Adila berujar curah hujan ekstrem yang terjadi di Indonesia tak diimbangi dengan ketersediaan daya tampung dan daya dukung lingkungan. Ini, lanjutnya, diakibatkan banyak aktivitas pembangunan.
Terlebih, kata Adila, berdasarkan data IPCC pada Agustus lalu, wilayah Asia Tenggara bakal terjadi higher flood level atau peningkatan level banjir.
"Karena ada compound impact dari si krisis iklim digabung dengan aktivitas manusia, nah itu yg membuat si higher flood level kita semakn tinggi," ucap Adila.
"Jadi memang ada campur tangan aktivitas manusia juga, dan yang paling parah si krisis iklim ini memperparah juga," imbuhnya.
Adila pun menyoroti soal pemerintah yang belum menyiapkan langkah adaptasi dalam mengantisipasi dampak dari krisis iklim ini.

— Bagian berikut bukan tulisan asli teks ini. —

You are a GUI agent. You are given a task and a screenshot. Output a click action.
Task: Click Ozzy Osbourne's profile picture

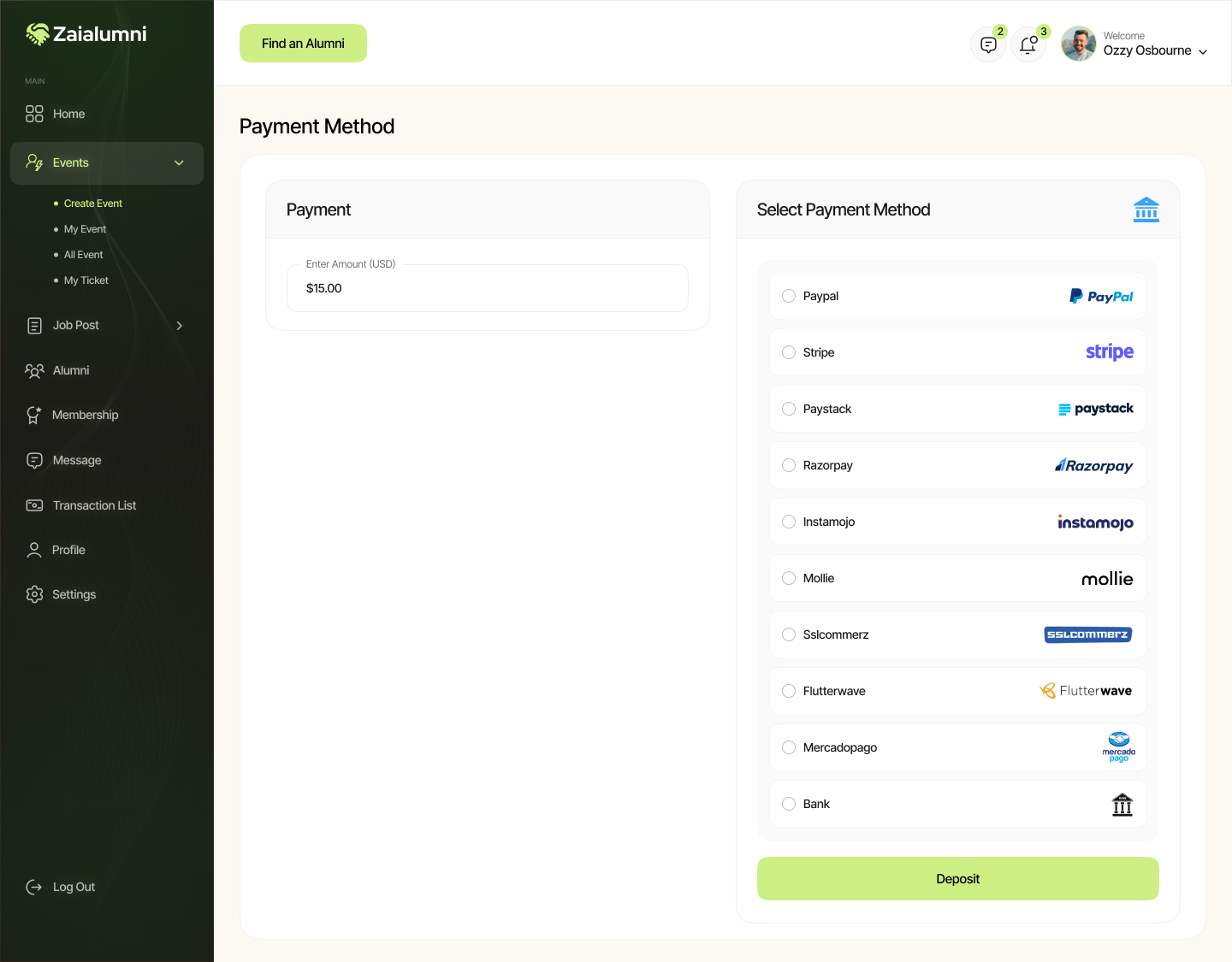[x=1078, y=44]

Padahal, adaptasi ini penting untuk mengurangi risiko ataupun dampaknya.
"Termasuk bagaimana pemerintah kita saat ini harusnya menciptakan sense of crisis karena kita sedang di krisis iklim, tapi kalau ditarik ke pemerintah pusat pun tidak ada sense of crisis, belum tercipta di tataran pemerintah," kata Adila.
Adila juga menyebut bahwa kebijakan pemerintah saat ini pun turut abai terhadap kondisi dan situasi iklim.
"Jadinya tidak menciptakan sense of crisis hingga ke level-level bawahnya, termasuk pemda pun juga," ujarnya.
Lebih lanjut, Adila menilai bahwa pemerintah mesti lebih serius, bahkan ambisius dalam menangani krisis iklim demi mengurangi terjadi bencana banjir.
"Apalagi Indonesia, kita itu merupakan salah satu negara yang sangat rentan terhadap krisis iklim, bisa dilihat sekarang banjir di mana-mana," ucap Adila. "Perubahan kebijakan, komitmen dan pastinya komitmen itu diimplementasikan."